> PROBLEM TO SOLVE: Reproduce the lines below from the one that contains "This screenshot has height=459, width=868." through the end, inclusive, and add nothing.

> DATA UNDER STUDY:
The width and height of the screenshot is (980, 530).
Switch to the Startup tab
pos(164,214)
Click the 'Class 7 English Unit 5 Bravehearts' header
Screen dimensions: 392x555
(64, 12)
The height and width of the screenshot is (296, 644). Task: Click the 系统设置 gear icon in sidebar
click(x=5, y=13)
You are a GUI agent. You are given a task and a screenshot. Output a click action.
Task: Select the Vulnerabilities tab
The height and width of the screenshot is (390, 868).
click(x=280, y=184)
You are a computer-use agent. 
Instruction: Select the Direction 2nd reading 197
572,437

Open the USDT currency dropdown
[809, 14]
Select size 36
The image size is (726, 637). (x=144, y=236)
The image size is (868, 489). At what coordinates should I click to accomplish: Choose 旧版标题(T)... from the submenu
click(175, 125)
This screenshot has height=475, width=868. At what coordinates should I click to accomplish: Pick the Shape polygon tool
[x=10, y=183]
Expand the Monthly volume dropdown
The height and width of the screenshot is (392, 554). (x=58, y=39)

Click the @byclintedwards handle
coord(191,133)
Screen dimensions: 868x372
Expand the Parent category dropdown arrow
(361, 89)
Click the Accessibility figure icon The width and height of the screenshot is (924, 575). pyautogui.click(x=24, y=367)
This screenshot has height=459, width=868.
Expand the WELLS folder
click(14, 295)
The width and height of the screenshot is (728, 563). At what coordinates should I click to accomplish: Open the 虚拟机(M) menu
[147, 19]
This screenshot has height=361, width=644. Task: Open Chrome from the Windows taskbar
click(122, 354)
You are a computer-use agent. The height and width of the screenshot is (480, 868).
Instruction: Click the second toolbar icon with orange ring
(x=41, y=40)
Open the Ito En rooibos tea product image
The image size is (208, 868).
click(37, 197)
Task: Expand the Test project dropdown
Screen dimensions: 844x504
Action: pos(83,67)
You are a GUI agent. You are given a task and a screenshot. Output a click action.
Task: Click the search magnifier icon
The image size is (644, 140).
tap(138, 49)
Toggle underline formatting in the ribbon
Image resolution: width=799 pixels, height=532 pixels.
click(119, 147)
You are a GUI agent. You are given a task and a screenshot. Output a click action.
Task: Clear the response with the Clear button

> ANSWER TO THE EXERCISE:
This screenshot has height=459, width=868.
Expand the WELLS folder
click(14, 295)
The width and height of the screenshot is (728, 563). At what coordinates should I click to accomplish: Open the 虚拟机(M) menu
[147, 19]
This screenshot has height=361, width=644. Task: Open Chrome from the Windows taskbar
click(122, 354)
You are a computer-use agent. The height and width of the screenshot is (480, 868).
Instruction: Click the second toolbar icon with orange ring
(x=41, y=40)
Open the Ito En rooibos tea product image
The image size is (208, 868).
click(37, 197)
Task: Expand the Test project dropdown
Screen dimensions: 844x504
Action: pos(83,67)
You are a GUI agent. You are given a task and a screenshot. Output a click action.
Task: Click the search magnifier icon
The image size is (644, 140).
tap(138, 49)
Toggle underline formatting in the ribbon
Image resolution: width=799 pixels, height=532 pixels.
click(119, 147)
You are a GUI agent. You are given a task and a screenshot. Output a click action.
Task: Clear the response with the Clear button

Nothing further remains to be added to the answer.